Oscar will need the capability of processing work unit files made from FEN records, so to that end I've installed a first attempt at automated FEN batch file processing into the program. The initial test file is WAC.fen as referenced above, and the test is to calculate the perft(n) for each position and report the total of these calculations for each depth.
Oscar will need the capability of processing work unit files made from FEN records, so to that end I've installed a first attempt at automated FEN batch file processing into the program. The initial test file is WAC.fen as referenced above, and the test is to calculate the perft(n) for each position and report the total of these calculations for each depth.
Yes, I did recall my earlier perft() runs on WAC but couldn't locate the results.

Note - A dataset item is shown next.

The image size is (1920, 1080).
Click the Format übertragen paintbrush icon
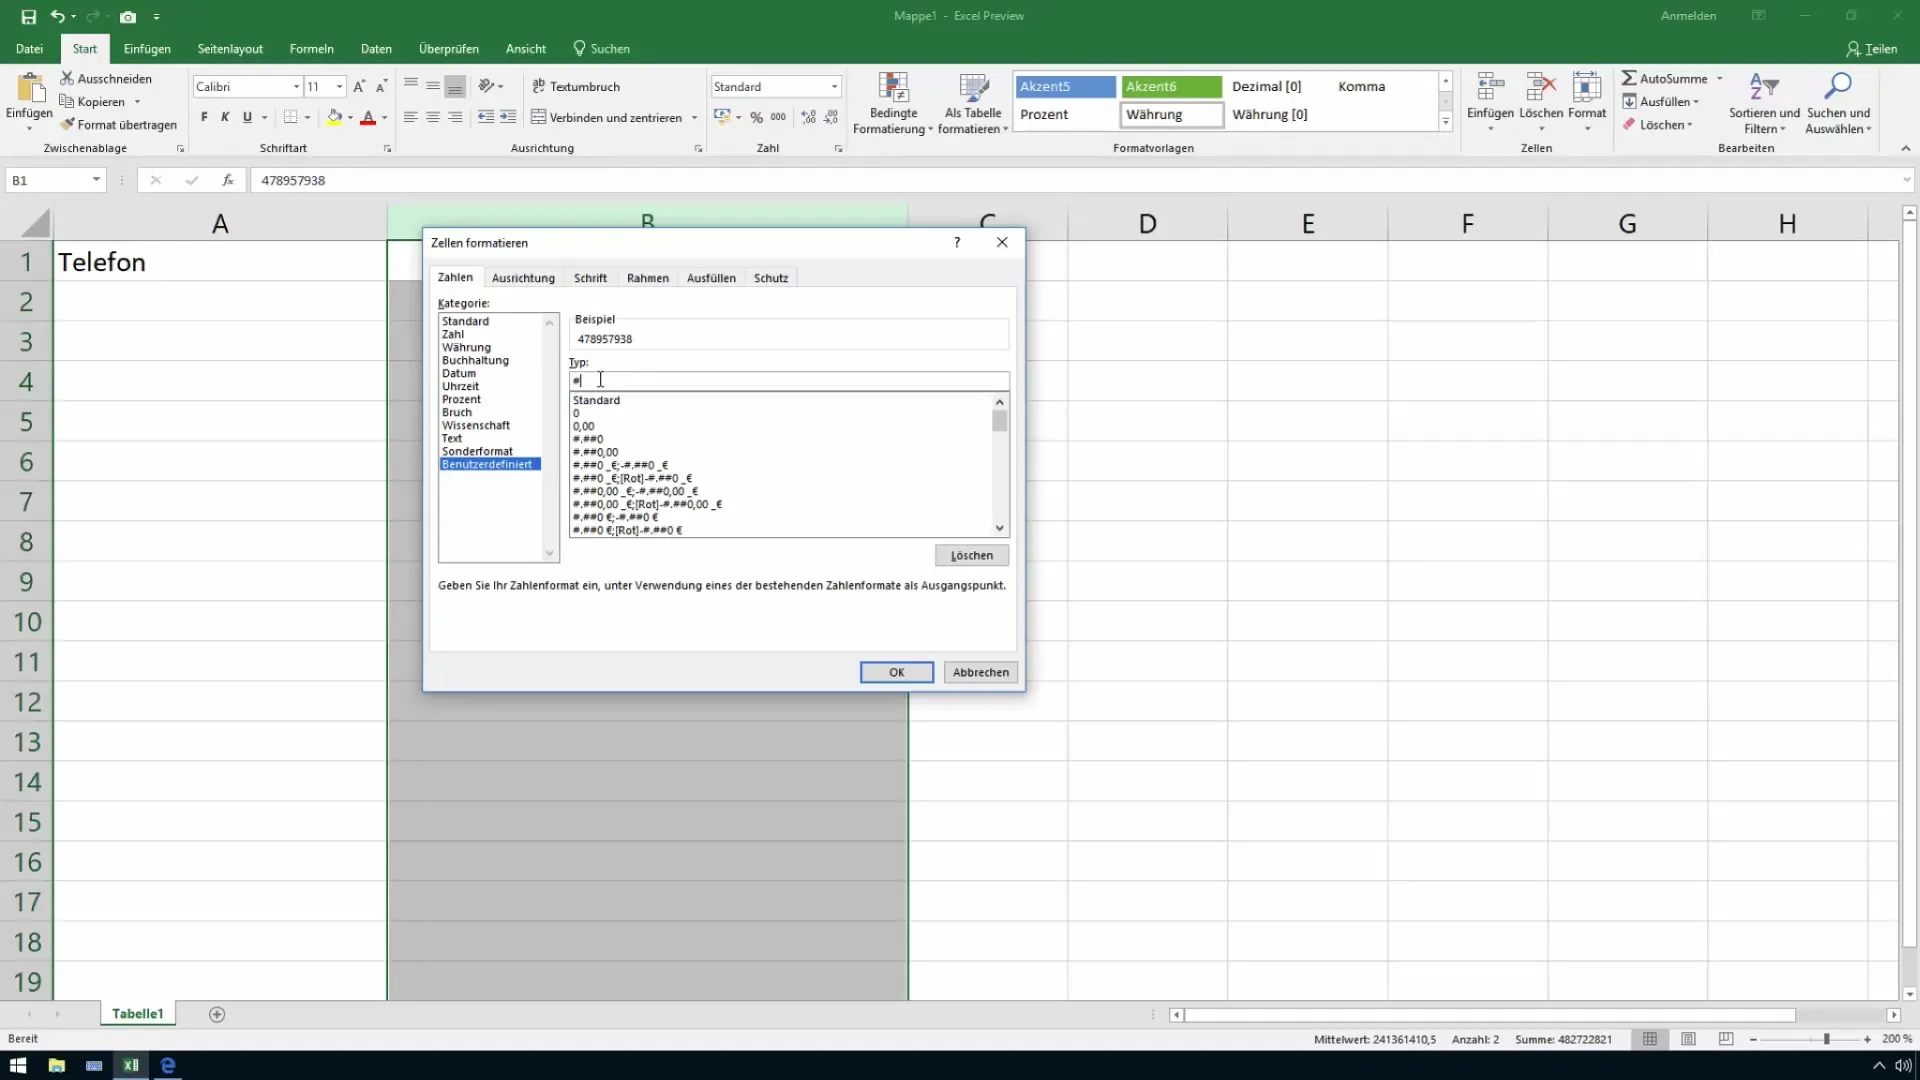pyautogui.click(x=68, y=125)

To check and debug differences between the outputs of different programs requires the use of a common format. I will be using the existing work unit format; it's easy to generate and easy to parse. Because all the data is generated by the same formatting routine, a simple text comparison between two files is sufficient to spot any differences.
Work unit input (7 fields): FEN occurrences
Work unit output (9 fields): FEN occurrences perft(7) occurrences*perft(7)
Soon, I'll have Oscar process the 68 record work unit wu7.964; the output should match Symbolic's output byte-for-byte.
Since Oscar will be made open source under the GPL, others may use it to debug their programs -- or to spot bugs in Oscar itself.
sje wrote:Yes, I did recall my earlier perft() runs on WAC but couldn't locate the results.
I checked the first 30 positions of WAC with JetChess (only depth 3) and all the results agree with Richard's results. I assume that JetChess is right so I recommend you to check each one of the first 30 positions and if your results do not match with the first 30 Richard's results at depth 3 (also my results), then you have a problem. Ideally, it would be better to check all the positions but I have better things to do that check manually each position (it is the only way I know to do it).
Furthermore, I isolated depth 5 results by Richard and sum them. I obtained the same total than him. I mean, he did not go wrong in the sum.
I am not claiming anybody is right, only that the first 30 results at depth 3 seem correct in Richard's post. Good luck, Steven.
Back in the Old Days, some workers would edit the position data in the test suites for various reasons, but neglect to inform others of the changes. So different versions of the same suite would make any calculation results hazardous to compare. Now we have the web and can be more sure of using canonical data.